Oleh: Devi Yuliana*
Al-Quran merupakan salah satu sumber hukum dalam Islam. Al-Quran juga merupakan mukjizat paling besar yang diberikan oleh Allah SWT kepada Nabi Muhammad SAW. Oleh karena itu, tidak mungkin ayat-ayat suci yang tertulis dalam Al-Quran diragukan kebenarannya. Banyak sekali hikmah dan pelajaran yang dapat kita petik. Namun hanya minoritas masyarakat muslim yang sudah benar-benar memahami konteks dan mengambil hikmah dari ayat-ayat Al-Quran tersebut.
Kita pernah mendengar bahwa Islam mencapai masa keemasannya pada zaman daulah Bani Abbasiyah yang berkuasa. Banyak fan-fan ilmu yang berkembang pada zaman itu. Mulai dari ilmu Matematika, Fisika, Astronomi, Kedokteran, juga fan ilmu lainnya. Peradaban dan budaya Islam pada masa itu pun berkembang dan tumbuh secara pesat.
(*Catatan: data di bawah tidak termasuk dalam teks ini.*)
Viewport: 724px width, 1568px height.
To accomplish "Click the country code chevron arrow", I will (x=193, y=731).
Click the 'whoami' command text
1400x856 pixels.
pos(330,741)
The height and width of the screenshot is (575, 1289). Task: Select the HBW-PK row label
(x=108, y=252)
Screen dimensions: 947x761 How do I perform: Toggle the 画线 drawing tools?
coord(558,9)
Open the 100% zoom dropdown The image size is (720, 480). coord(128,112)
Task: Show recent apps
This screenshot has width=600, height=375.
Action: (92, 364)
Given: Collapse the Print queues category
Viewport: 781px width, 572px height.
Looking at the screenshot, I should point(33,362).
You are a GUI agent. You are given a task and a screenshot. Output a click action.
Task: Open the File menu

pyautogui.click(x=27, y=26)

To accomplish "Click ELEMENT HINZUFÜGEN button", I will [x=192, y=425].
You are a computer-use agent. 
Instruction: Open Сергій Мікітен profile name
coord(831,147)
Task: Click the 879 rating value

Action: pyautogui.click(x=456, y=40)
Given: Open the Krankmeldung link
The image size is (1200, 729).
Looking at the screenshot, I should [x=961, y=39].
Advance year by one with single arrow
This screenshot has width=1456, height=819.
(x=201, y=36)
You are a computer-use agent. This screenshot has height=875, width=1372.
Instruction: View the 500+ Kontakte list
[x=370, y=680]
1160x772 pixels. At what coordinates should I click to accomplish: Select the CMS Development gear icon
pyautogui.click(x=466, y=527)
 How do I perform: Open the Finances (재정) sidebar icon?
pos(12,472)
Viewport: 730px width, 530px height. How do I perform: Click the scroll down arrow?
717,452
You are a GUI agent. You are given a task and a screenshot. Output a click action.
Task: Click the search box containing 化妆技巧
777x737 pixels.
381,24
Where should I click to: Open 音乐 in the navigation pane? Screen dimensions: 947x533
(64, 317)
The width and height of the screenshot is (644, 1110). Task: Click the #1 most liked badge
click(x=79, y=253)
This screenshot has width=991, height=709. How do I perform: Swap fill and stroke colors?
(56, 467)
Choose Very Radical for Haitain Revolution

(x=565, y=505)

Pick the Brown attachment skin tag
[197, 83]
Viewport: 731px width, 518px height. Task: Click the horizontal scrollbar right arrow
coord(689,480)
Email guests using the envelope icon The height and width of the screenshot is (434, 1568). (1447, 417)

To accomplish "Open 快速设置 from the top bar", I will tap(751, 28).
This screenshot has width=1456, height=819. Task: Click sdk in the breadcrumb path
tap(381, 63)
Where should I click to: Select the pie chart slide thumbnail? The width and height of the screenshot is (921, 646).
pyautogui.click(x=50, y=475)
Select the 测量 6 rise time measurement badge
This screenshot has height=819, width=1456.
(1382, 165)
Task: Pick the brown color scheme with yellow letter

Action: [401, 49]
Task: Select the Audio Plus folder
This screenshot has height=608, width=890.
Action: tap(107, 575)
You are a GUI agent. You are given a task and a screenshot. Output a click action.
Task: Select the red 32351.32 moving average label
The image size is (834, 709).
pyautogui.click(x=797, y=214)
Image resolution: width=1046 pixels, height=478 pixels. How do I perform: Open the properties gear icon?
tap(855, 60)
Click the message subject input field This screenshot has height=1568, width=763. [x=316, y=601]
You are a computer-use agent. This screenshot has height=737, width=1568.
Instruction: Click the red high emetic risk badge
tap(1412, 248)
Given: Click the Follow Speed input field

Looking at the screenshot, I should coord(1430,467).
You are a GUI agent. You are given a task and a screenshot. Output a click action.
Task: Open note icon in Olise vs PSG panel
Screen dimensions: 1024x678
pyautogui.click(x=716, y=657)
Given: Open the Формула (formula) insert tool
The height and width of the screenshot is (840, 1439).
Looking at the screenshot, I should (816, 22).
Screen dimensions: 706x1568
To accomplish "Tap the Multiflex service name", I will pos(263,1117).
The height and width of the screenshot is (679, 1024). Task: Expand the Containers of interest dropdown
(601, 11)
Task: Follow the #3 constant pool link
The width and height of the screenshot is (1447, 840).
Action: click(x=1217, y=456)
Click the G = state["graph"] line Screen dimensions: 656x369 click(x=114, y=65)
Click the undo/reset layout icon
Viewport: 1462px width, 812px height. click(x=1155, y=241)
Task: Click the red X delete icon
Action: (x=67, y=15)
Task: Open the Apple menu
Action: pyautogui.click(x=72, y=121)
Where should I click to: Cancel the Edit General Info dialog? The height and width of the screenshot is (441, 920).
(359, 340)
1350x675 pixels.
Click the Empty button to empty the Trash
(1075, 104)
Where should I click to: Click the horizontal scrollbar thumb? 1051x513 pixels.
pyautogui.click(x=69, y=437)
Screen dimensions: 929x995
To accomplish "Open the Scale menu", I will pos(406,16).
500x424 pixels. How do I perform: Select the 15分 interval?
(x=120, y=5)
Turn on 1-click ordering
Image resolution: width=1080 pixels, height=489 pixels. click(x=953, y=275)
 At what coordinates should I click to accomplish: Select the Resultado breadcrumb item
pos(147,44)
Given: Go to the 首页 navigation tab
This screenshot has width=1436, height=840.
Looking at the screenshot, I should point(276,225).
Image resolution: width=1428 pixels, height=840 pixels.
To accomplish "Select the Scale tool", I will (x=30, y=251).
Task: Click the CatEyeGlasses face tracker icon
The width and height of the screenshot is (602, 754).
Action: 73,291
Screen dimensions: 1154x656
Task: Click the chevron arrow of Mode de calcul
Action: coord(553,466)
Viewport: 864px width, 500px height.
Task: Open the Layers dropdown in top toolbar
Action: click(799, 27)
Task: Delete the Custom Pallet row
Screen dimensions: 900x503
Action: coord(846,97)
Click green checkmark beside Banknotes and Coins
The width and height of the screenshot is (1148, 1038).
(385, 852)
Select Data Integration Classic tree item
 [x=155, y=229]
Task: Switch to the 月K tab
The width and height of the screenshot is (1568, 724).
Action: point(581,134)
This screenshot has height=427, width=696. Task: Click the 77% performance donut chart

Islam benar-benar mencapai puncak keemasan saat itu. Masa keemasan itu ditandai dengan muncul dan berkembangnya ilmu pengetahuan yang diawali dengan translasi massif atas karya-karya para filsuf Yunani kuno oleh para cendekiawan Islam. Dalam masa ini lahirlah para ulama besar di berbagai cabang ilmu diantaranya Al-Biruni, Jabir, Haiyan, Kindi, Ibnu Sina, dan lain-lain.
Tetapi sayang cerita tentang kehebatan umat muslim pada zaman dahulu tidak berdampak pada kesejahteraan umat Islam masa kini. Masa keemasan Islam hanya dianggap sebagai cerita pengantar tidur oleh bangsa Islam sendiri. Artinya umat Islam tetap tertidur dan terbelakang meski mendengar cerita menakjubkan ini berkali-kali. Mereka belum bisa mengambil ghirah dari perjuangan umat Islam terdahulu. Alih-alih umat berubah sikap dan melangkah maju yang terjadi malah kecenerungan sebaliknya. Kisah dan tayangan irasional serta mengingkari akal sehat di media cetak maupun digital lebih digandrungi oleh umat saat ini.
Guru Besar Universita Kairo, Syaikh Thanthawi dalam kitab tafsirnya yang berjudul Al-Jawahir menulis bahwa dalam kitab suci Al-Quran terdapat lebih dari 750 ayat Kauniyah, yakni ayat tentang alam semesta, dan hanya sekita 150 ayat Fikih. Anehnya, para ulama telah menghasilkan ribuan kitab tentang Fikih, tetapi nyaris tidak memerhatikan serta menulis kitab tentang alam raya dan isinya. Umat Islam dan para ulama banyak yang memperdebatkan masalah Fikih dan bersitegang karenanya. Mereka banyak yang lalai akan fenomena alam seperti terbitnya matahari, gerhana bulan, serta keanekaragaman hayati di bumi ini yang dijelaskan dalam ayat Kauniyah.
Selain disibukkan oleh urusan Fikih yang tiada menemui akhir, pengalaman serta wawasan mayoritas umat muslim masih esoretis dan mengganggap lemah akal. Padahal secara kenyataan, akal merupakan anugerah Allah yang khusus diberikan kepada manusia. Sudah tentu kekuatan akal lebih besar dari apa yang telah lama menjadi stigma dalam masyarakat. Al-Quran sendiri tidak kurang 43 kali menyebutkan kata akal di dalamnya secara bentuk verbal dan 10 ayat lainnya menggunakan kalimat yang semakna dengan akal seperti afala tatafakkarun, apakah kamu tidak berpikir. Sebuah teguran untuk manusia agar mengoptimalkan penggunaan akalnya.
Meski ayat hukum hanya berjumlah seperlima dari ayat Kauniyah, tetapi telah menyedot banyak perhatian umat Islam tak terkecuali para ulama. Sebaliknya ayat-ayat kauniyah meski berjumlah sangat banyak tetapi masih terabaikan. Sains sebagai wujud normatif dari ayat Kauniyah seolah tidak terkait dan membuat orang Islam masuk surga atau neraka sehingga tidak pernah dibahas dalam ranah pendidikan ataupun pengajian-pengajian di masyarakat.
*Mahasantri Ma’had Aly Hasyim Asy’ari Jombang.
**Sumber: Buku Ayat-Ayat Semesta, Sisi-sisi Al-Quran yang Terlupakan. Karya Agus Purwanto, D.Sc.